Pictures aside, print all of the data below exactly as written.

*** Opening Records for this exercise ***

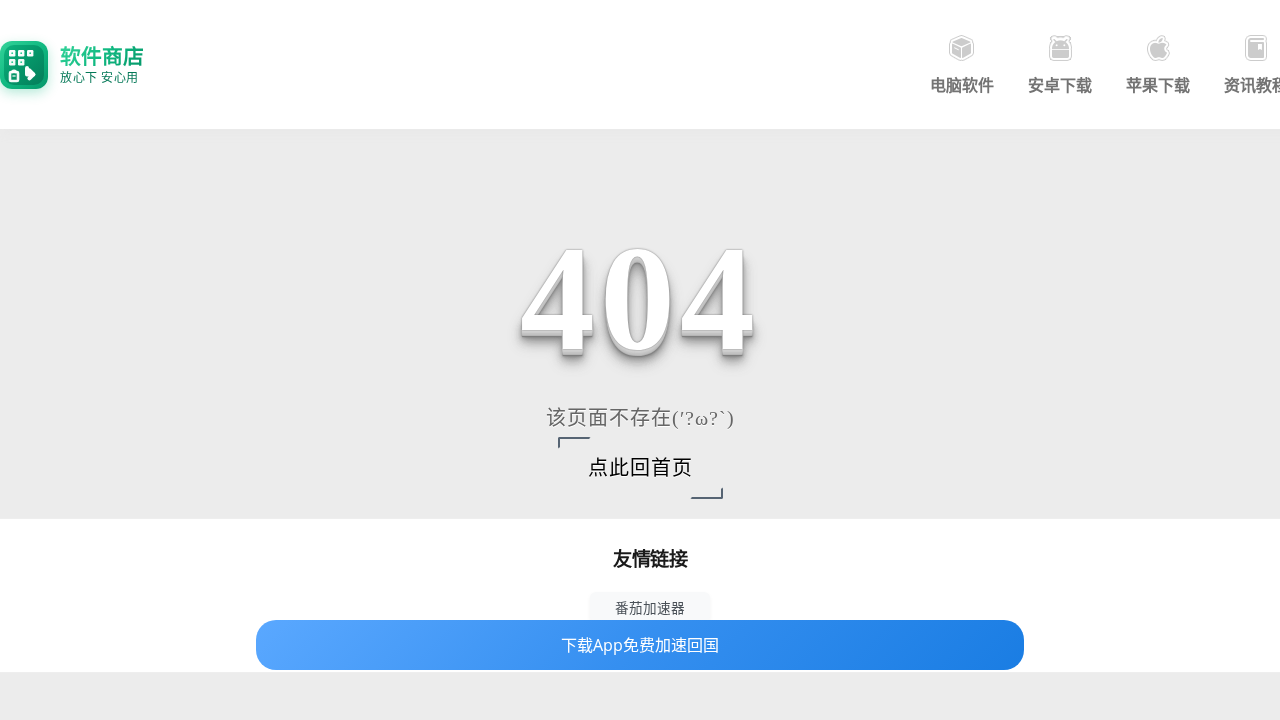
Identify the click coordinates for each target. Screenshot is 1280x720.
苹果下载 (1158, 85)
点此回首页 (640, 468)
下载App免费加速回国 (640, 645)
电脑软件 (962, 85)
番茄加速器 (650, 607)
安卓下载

*** Closing Records for this exercise ***

Answer area:
Identify the click coordinates for each target. Screenshot is 1280x720.
苹果下载 (1158, 85)
点此回首页 (640, 468)
下载App免费加速回国 (640, 645)
电脑软件 (962, 85)
番茄加速器 (650, 607)
安卓下载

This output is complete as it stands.